The public welcomed Harrison's images: The first edition of his atlas sold out before it even hit the shelves, and throughout the war he was inundated with requests for maps drawn with his signature techniques. Most professional cartographers celebrated his provocative style for its ability to foster a more dynamic understanding of geographical relationships, and the military hired Harrison to make maps for soldiers in the field and to help train pilots to understand regions that had yet to be photographed from the air. It was not long before Time, Newsweek, and the wire services began to experiment with new visual mapping techniques popularized by Harrison. The cartographic logjam had been broken, for Harrison's views struck a chord with a public hungry for information.
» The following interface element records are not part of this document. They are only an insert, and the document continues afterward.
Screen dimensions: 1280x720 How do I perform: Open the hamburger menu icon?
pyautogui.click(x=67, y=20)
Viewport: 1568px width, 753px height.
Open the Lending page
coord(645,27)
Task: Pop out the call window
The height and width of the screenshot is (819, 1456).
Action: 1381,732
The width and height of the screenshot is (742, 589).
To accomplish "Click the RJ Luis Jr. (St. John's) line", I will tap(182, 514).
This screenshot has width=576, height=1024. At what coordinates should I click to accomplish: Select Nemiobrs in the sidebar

By 1944, Harrison had become a minor celebrity for his elegant pictures of global crisis, ones that could be intuitively understood by readers of widely varied levels of literacy and sophistication. His startling views of Japan from Alaska and the Solomon Islands brought home the proximity of the Axis and prepared the public for a dogged fight in the Pacific. Such a view was entirely absent from traditional maps of the north Pacific, which comfortably distanced Japan and Asia from North America across a massive ocean.
Harrison's critics claimed his work was more propagandistic and pictorial than scientific and reliable, governed by caricatures of the globe rather than fidelity to latitude and longitude. Fair enough. But his goal was to wrench Americans out of a two-dimensional sense of geography, and embrace an understanding of perspective and direction. In the process he reintroduced a sense of artistry and drama that directly affected the look and feel of popular maps.
When I interviewed Harrison in New York at the end of his life in 1993, he still insisted that I call him an artist rather than a cartographer, for he disdained the constricted techniques of mapmakers who were hidebound by convention. In fact his images sit somewhere between art and cartography, supplying the missing link between the globe and the map. The term "global" has become a cliché in the early twenty-first century, but in Harrison's case it's an appropriate characterization. In redrawing the map of the world, Harrison contributed to a reconsideration of America's role in that world.